_Input material:_

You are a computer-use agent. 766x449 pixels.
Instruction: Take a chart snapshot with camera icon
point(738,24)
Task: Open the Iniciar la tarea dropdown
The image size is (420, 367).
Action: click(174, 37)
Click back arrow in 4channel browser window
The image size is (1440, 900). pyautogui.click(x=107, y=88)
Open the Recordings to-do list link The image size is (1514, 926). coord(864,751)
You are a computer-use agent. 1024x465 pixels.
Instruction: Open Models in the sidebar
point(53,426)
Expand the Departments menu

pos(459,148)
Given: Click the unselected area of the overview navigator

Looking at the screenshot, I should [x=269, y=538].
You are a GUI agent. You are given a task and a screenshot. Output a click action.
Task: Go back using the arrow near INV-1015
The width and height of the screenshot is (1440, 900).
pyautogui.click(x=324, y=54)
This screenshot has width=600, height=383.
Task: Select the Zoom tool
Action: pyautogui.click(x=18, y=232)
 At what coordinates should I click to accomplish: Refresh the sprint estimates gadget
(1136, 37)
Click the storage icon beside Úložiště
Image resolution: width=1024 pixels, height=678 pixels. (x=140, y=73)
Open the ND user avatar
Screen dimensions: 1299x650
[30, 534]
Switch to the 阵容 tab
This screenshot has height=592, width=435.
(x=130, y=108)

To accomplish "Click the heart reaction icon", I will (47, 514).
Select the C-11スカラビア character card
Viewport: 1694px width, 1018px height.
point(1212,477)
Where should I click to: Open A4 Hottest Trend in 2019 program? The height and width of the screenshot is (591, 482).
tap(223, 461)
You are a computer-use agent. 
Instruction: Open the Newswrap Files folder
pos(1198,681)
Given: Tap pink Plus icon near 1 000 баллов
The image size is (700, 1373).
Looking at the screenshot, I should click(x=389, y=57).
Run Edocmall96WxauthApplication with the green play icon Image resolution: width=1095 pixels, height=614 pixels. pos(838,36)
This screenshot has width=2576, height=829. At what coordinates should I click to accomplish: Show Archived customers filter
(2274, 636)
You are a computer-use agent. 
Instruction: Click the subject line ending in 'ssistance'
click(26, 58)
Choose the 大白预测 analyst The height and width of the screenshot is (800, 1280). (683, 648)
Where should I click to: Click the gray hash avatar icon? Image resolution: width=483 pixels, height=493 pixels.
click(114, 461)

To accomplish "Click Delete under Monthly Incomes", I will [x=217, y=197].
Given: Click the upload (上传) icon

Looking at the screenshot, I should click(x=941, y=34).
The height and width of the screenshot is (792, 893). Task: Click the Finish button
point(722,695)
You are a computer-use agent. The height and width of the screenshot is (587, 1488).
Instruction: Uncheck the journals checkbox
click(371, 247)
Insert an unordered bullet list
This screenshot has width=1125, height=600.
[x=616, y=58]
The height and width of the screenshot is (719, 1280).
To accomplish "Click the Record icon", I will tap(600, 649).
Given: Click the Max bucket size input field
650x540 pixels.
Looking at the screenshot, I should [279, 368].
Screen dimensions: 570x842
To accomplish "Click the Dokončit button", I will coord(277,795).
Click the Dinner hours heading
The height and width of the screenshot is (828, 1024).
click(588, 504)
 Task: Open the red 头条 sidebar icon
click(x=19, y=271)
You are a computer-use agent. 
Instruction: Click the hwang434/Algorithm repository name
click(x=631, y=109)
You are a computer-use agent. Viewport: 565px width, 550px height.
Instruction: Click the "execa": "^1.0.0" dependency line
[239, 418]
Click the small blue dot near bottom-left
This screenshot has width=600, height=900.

_What you are asked to do:_ Reply with a number alone, the number of lines of the records that hold the word "list".

_Answer box:_ 2